Turkish minority calls Greek move disclaiming local elected leaders ‘unacceptable’
ATHENS (AA) – The office of elected Muslim mufti in a region of Greece with a large minority Muslim Turkish population has cried foul at a move said to violate the minority’s rights guaranteed by treaty.
“According to the Treaty of Lausanne, while the Turkish minority in Western Thrace has the right to elect their own mufti, Greece does not officially recognize the muftis elected by the minority,” said the office of elected Muslim mufti of Xanthi (Iskece), northeastern Greece, on Tuesday, stressing that the Greek move is contrary to Lausanne, a pact in force for nearly 100 years, and other international agreements.
The office was objecting to new legislation allowing the appointment of muftis by Greek authorities, which the Turkish minority in Western Thrace calls “unacceptable,” as it ignores the Turkish minority’s right under treaty to elect their own mufti.
Greece’s Western Thrace region – in the country’s northeast, near the Turkish border – is home to a substantial, long-established Muslim Turkish minority numbering around 150,000, especially in population centers such as Xanthi.
The rights of the Turks of Western Thrace were guaranteed under the 1923 Treaty of Lausanne, but since then the situation has steadily deteriorated.
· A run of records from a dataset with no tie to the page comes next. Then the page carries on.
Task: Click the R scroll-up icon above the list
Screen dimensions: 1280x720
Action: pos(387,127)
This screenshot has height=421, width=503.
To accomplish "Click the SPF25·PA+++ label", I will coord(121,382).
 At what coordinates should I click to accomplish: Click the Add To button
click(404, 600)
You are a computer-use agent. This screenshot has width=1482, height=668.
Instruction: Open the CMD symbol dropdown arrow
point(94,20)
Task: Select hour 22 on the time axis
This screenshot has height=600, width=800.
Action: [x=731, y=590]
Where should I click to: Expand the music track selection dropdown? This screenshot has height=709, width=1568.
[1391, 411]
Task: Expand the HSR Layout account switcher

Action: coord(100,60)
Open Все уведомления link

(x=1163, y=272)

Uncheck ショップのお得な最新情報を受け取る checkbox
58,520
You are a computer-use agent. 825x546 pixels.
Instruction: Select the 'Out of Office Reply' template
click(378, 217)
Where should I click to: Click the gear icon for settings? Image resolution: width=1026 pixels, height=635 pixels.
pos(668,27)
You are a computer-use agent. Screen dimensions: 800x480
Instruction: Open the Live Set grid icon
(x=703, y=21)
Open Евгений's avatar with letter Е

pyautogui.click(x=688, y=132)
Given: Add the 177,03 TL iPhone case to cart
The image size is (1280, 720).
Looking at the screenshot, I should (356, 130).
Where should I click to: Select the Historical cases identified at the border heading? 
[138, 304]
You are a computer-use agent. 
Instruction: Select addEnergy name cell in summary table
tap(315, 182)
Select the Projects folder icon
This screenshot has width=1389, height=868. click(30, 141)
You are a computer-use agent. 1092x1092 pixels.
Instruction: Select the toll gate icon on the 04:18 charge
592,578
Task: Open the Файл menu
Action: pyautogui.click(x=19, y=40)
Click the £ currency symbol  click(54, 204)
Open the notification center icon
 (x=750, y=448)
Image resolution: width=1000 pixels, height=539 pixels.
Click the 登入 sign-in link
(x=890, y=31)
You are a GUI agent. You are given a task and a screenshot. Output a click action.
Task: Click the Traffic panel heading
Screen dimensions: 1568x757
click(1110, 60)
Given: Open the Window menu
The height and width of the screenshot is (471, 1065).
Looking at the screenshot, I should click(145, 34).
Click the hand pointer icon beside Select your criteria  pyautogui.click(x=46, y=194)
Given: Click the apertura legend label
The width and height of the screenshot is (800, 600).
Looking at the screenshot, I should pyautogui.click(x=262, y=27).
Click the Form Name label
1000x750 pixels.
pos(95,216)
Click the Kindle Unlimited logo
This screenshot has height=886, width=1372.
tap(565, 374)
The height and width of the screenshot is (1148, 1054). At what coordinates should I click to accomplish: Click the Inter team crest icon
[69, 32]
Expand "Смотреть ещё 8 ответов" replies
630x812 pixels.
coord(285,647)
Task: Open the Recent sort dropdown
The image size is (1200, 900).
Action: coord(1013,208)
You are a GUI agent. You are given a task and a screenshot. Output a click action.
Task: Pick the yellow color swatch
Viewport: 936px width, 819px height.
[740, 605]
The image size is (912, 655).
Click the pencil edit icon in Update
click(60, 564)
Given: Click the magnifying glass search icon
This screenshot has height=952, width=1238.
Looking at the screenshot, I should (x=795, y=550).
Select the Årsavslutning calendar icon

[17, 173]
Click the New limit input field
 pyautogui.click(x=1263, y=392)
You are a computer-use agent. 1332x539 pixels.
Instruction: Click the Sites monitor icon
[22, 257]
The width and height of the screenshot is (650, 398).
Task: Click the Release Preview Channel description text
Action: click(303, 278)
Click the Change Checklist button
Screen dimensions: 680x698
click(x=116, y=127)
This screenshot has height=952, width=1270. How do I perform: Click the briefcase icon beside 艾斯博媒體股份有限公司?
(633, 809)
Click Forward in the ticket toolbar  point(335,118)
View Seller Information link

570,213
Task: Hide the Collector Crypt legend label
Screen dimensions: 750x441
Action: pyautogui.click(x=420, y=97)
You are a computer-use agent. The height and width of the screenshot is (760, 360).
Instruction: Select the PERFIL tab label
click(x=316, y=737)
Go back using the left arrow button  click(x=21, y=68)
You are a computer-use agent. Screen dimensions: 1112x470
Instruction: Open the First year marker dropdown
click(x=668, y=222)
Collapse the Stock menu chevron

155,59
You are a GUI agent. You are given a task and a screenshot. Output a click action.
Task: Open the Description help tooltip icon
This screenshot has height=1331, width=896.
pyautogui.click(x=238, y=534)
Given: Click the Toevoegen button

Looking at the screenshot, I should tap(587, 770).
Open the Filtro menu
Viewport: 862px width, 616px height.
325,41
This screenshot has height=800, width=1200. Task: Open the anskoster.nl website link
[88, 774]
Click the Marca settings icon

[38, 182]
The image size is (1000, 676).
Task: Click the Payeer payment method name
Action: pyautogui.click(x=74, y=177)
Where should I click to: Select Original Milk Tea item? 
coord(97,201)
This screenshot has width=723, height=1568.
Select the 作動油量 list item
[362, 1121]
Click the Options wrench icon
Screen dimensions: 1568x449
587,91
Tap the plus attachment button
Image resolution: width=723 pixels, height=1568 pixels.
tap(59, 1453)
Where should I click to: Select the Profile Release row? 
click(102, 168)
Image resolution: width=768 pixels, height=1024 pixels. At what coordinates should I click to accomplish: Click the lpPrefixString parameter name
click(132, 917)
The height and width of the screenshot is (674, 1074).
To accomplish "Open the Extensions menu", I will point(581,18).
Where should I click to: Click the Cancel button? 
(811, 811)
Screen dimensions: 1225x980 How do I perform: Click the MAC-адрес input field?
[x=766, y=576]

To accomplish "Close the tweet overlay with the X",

After a Greek junta came to power in 1967, the Turks of Western Thrace started to face harsher persecution and rights abuses by the Greek state, often in blatant violation of European court rulings.
The Turkish minority in Greece continues to face problems exercising its collective and civil rights and education rights, including Greek authorities banning the word “Turkish” in the names of associations, shuttering Turkish schools, and trying to block the Turkish community from electing its own muftis.